見たまま業績不振のチャートが並んだ感じですが、営業利益ならともかく売上総利益(粗利)の段階で既に赤字になっているところもあります。一方で一部の会社には復調の兆しがあるようにも思えます。なお、エディアについては昨年度まで単独のみで連結決算がなかったため1年分の表示となっています。気になる方は本サイトで非連決算のチャートを参照下さい。次は支払能力を示す流動比率。

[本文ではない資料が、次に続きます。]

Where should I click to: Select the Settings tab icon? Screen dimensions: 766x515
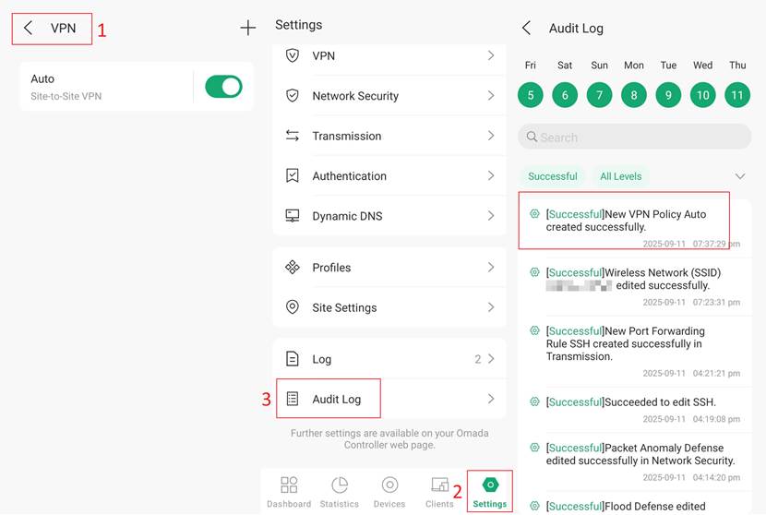490,485
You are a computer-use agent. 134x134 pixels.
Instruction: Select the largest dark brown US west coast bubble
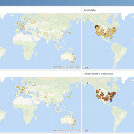click(96, 27)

経済誌に倒産危険度で選ばれた企業(2019年)の流動比率推移チャート
週刊ダイヤモンドの記事で倒産危険度ワースト30(2019年)に選ばれていた会社の流動比率

流動比率は、一般に最低でも1倍以上とか言われますが、お金の回転が早い業種によっては0.5倍程度でも普通だったりするので一概に悪いとは言えません。資産側は青っぽい色までが資金化しやすい当座資産を表していますが、小僧寿しとフルッタフルッタはかなり厳しそうです。その他の会社では流動比率としてはそれほど悪そうには見えません。特にfonfun社については、流動、固定を合わせた全負債よりも現預金の方が多く、財務的には余裕がありそうです。同誌の危険度の評価は、売上高、純損益、有利子負債、利益剰余金をベースにしているようですが、最初の3つはここまでで登場しているので、残りは利益剰余金です。各社の株主資本の内訳を見てみます(以下のチャートは、財務分析チャート画面で、BSを表示し純資産を表すピンクのブロックをクリック(タップ)すると表示されます)。

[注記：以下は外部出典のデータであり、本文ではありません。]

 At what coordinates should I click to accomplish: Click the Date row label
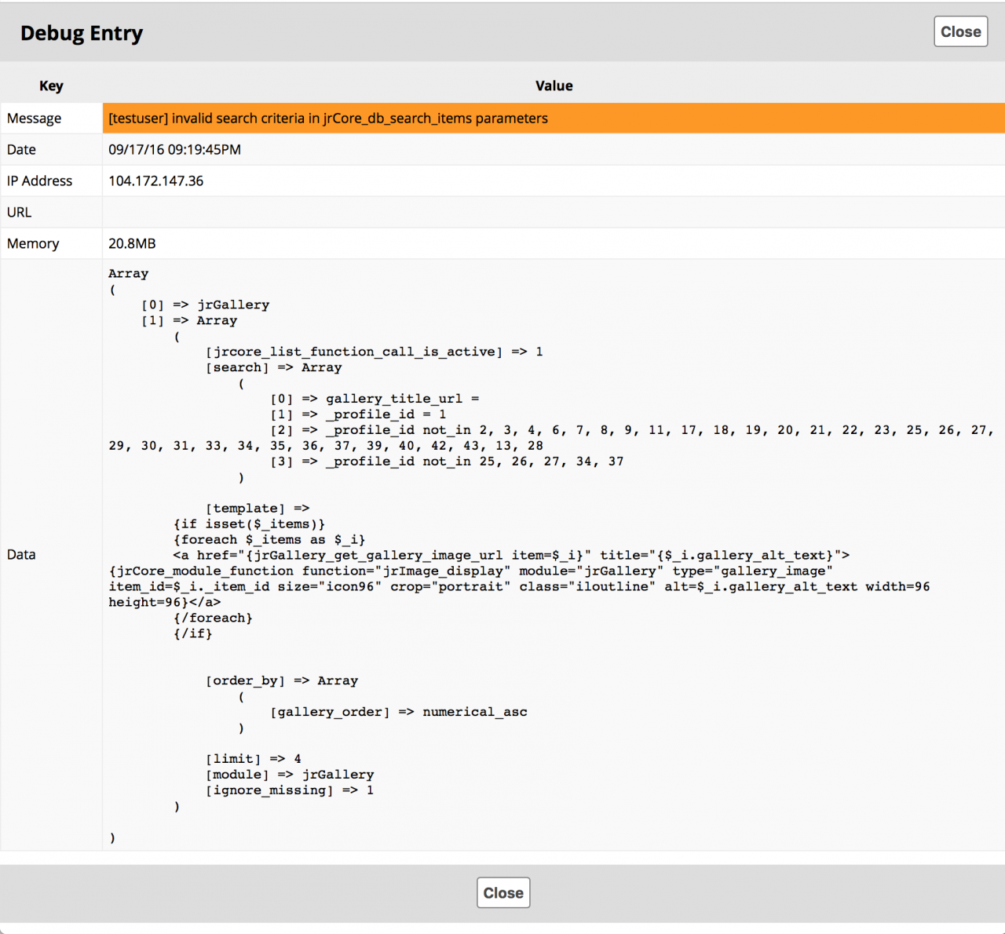click(x=21, y=150)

経済誌に倒産危険度で選ばれた企業(2019年)の株主資本推移チャート
週刊ダイヤモンドの記事で倒産危険度ワースト30(2019年)に選ばれていた会社の株主資本明細推移

利益剰余金も全社マイナスです。当然ながら債務超過の3社は株主資本が純額でマイナスです。先に触れたfonfun社については、利益剰余金は約▲25億円、株主資本も純額で3億円程まできており、このままだと債務超過も時間の問題ということでのワースト6位なのかも知れません。なお、利益率チャートにもその兆しはありますが、業績自体は回復基調のようで、同社のIRを見たところ今期第一四半期は黒字に転換しているようです。fonfunという会社は今日初めて知ったのですが、ぜひ通期黒字を達成して反転攻勢していただきたいものです。

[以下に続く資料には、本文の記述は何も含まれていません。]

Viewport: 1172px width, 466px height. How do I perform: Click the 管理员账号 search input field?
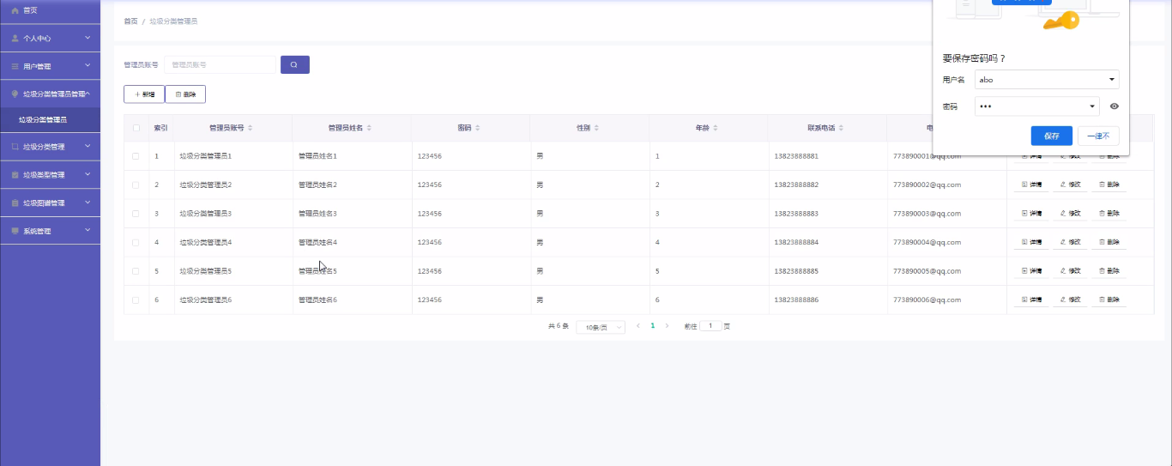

ところで利益剰余金がマイナスといってもそれ自体は借金というわけではなく、いつまでに返済するとか金利がどうのという話でもありません。企業の業績によって年々積もっていくものですし、それ自体で破綻リスクの評価をするというのはちょっと意外な感じもしました。公開中の財務チャートシステムでは、スタックチャート上のブロックをクリックすれば個別の明細チャートを表示できるので、利益剰余金については明細チャートで見れれば十分かと思っていましたが、今後調査してこの科目にまつわる有効な財務指標があれば別途チャート化も検討してみたいと思います。